Problem to work on -> Copy the records below line by line and word for word, from the very first line through the line with "Given: Select the Marquee selection tool", omitting each picture.

The data ->

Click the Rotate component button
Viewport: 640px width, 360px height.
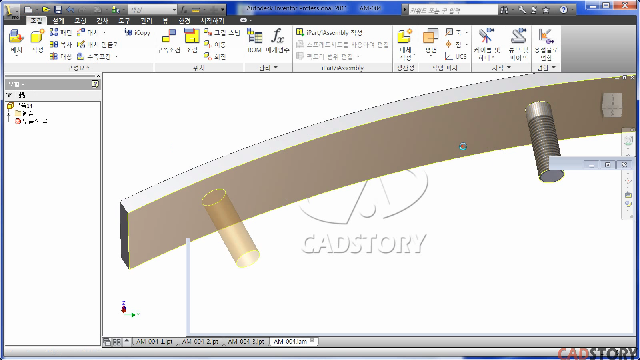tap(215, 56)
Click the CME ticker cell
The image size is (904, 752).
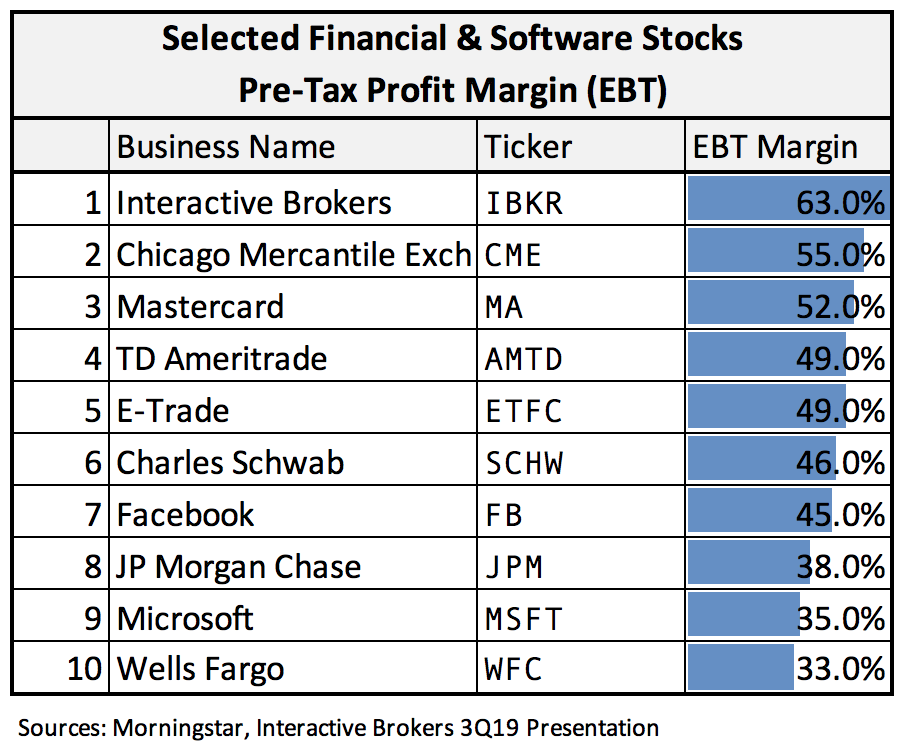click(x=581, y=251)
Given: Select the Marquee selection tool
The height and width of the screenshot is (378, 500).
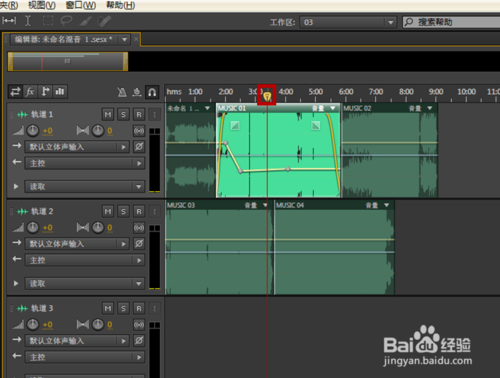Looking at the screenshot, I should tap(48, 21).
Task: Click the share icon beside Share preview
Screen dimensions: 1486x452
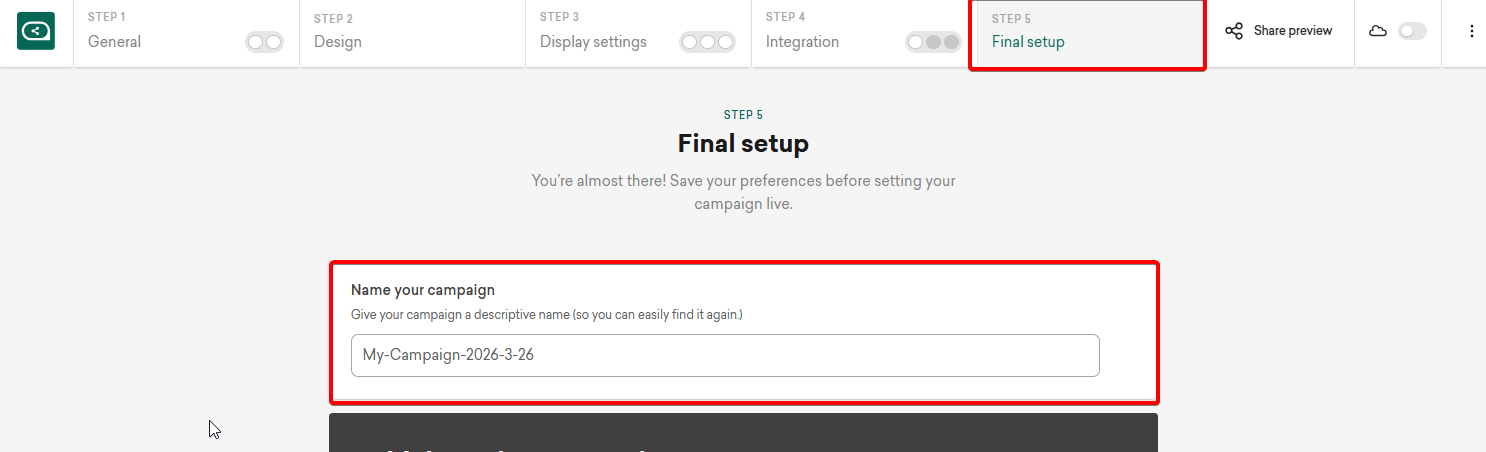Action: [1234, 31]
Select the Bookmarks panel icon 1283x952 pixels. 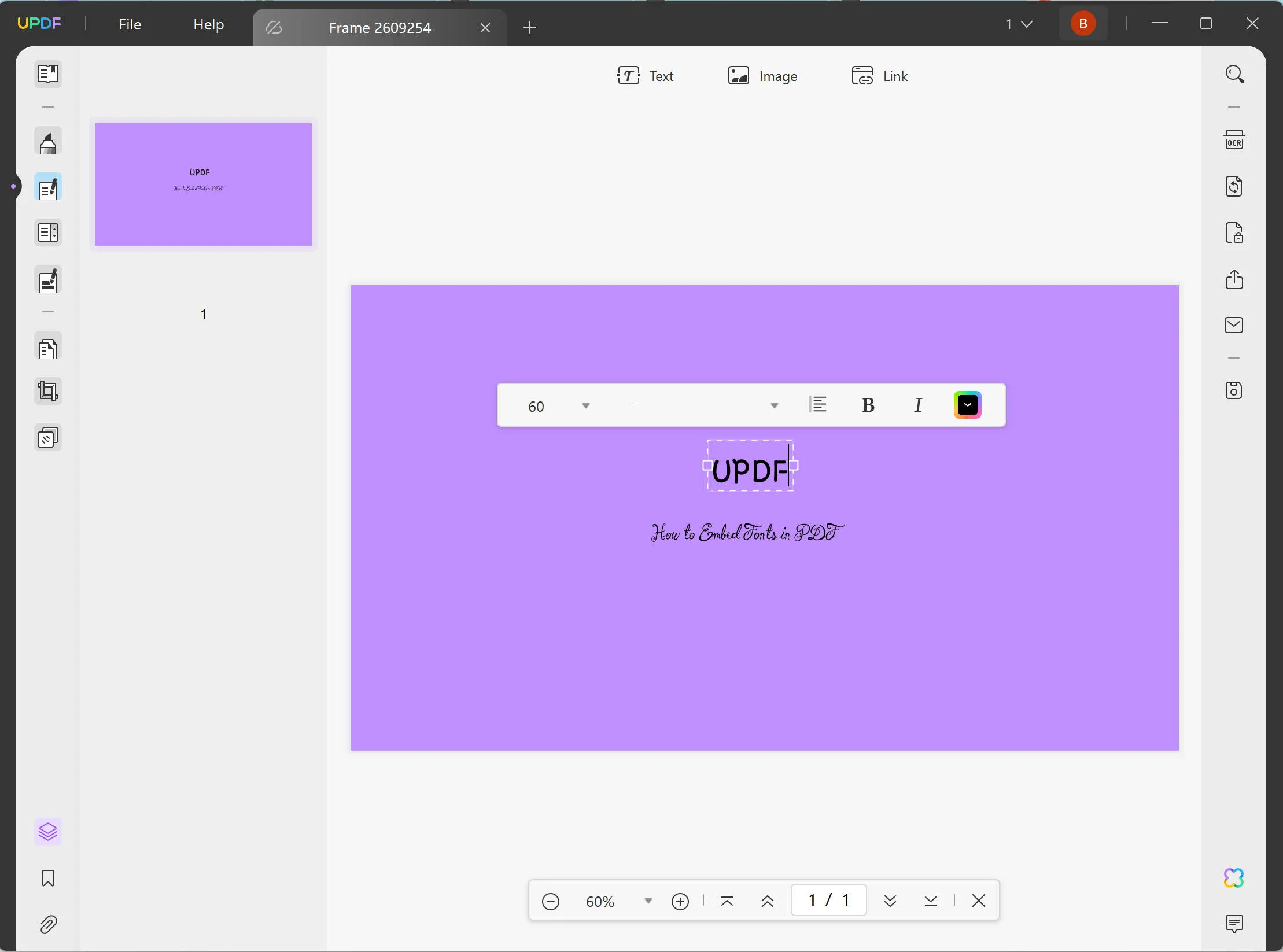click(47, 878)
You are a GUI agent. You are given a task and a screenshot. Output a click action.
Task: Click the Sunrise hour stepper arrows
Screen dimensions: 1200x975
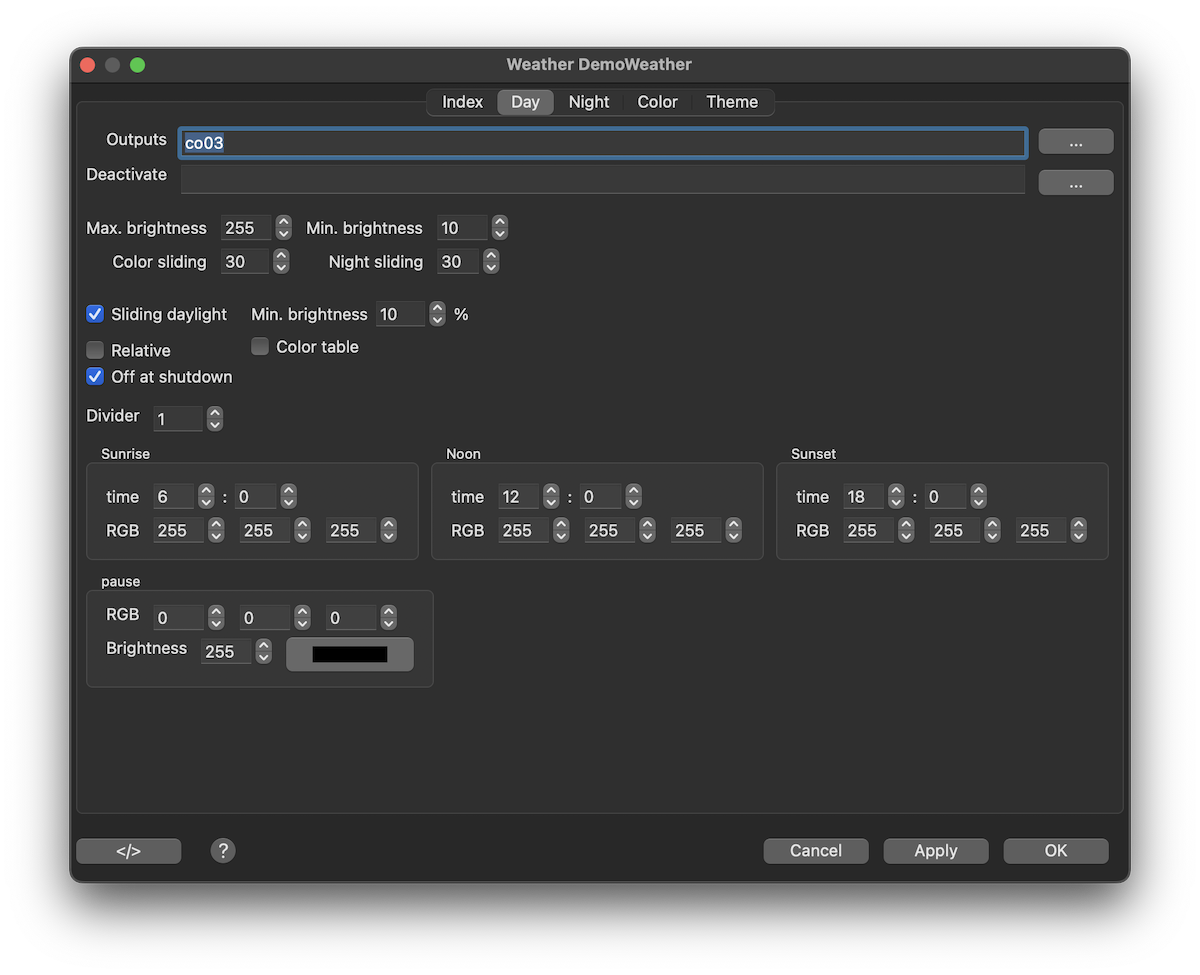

Task answer ->
Click the Rotate component button
Viewport: 640px width, 360px height.
tap(215, 56)
Click the CME ticker cell
The image size is (904, 752).
click(x=581, y=251)
Given: Select the Marquee selection tool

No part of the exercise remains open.